EXERCISE BRIEF: Your job is to write out each record precisely as it stands.

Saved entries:
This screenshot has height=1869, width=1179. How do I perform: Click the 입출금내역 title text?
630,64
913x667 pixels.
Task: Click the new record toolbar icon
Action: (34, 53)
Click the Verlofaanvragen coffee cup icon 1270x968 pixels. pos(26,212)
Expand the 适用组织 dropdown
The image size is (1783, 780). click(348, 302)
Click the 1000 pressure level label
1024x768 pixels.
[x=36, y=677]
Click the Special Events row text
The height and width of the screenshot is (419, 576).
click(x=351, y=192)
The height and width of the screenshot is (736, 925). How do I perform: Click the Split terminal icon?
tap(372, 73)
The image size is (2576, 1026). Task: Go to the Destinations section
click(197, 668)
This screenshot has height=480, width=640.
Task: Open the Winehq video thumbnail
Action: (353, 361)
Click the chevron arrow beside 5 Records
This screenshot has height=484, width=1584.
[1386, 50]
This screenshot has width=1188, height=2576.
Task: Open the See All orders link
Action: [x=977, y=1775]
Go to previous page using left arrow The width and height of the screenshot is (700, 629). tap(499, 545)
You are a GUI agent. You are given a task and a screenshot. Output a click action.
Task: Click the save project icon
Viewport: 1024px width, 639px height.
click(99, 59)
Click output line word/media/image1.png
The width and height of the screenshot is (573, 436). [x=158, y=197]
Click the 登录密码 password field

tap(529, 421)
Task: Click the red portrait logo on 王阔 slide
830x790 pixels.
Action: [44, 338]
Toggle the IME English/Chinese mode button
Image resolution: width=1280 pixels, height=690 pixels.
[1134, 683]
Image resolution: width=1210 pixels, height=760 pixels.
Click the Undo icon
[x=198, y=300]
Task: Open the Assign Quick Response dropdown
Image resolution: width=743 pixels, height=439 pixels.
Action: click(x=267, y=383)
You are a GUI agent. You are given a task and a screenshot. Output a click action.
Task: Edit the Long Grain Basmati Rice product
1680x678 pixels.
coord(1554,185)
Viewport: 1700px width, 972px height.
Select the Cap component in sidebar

EXPECTED ANSWER:
This screenshot has height=1869, width=1179. How do I perform: Click the 입출금내역 title text?
630,64
913x667 pixels.
Task: Click the new record toolbar icon
Action: (34, 53)
Click the Verlofaanvragen coffee cup icon 1270x968 pixels. pos(26,212)
Expand the 适用组织 dropdown
The image size is (1783, 780). click(348, 302)
Click the 1000 pressure level label
1024x768 pixels.
[x=36, y=677]
Click the Special Events row text
The height and width of the screenshot is (419, 576).
click(x=351, y=192)
The height and width of the screenshot is (736, 925). How do I perform: Click the Split terminal icon?
tap(372, 73)
The image size is (2576, 1026). Task: Go to the Destinations section
click(197, 668)
This screenshot has height=480, width=640.
Task: Open the Winehq video thumbnail
Action: (353, 361)
Click the chevron arrow beside 5 Records
This screenshot has height=484, width=1584.
[1386, 50]
This screenshot has width=1188, height=2576.
Task: Open the See All orders link
Action: [x=977, y=1775]
Go to previous page using left arrow The width and height of the screenshot is (700, 629). tap(499, 545)
You are a GUI agent. You are given a task and a screenshot. Output a click action.
Task: Click the save project icon
Viewport: 1024px width, 639px height.
click(99, 59)
Click output line word/media/image1.png
The width and height of the screenshot is (573, 436). [x=158, y=197]
Click the 登录密码 password field

tap(529, 421)
Task: Click the red portrait logo on 王阔 slide
830x790 pixels.
Action: [44, 338]
Toggle the IME English/Chinese mode button
Image resolution: width=1280 pixels, height=690 pixels.
[1134, 683]
Image resolution: width=1210 pixels, height=760 pixels.
Click the Undo icon
[x=198, y=300]
Task: Open the Assign Quick Response dropdown
Image resolution: width=743 pixels, height=439 pixels.
Action: click(x=267, y=383)
You are a GUI agent. You are given a task and a screenshot. Output a click action.
Task: Edit the Long Grain Basmati Rice product
1680x678 pixels.
coord(1554,185)
Viewport: 1700px width, 972px height.
Select the Cap component in sidebar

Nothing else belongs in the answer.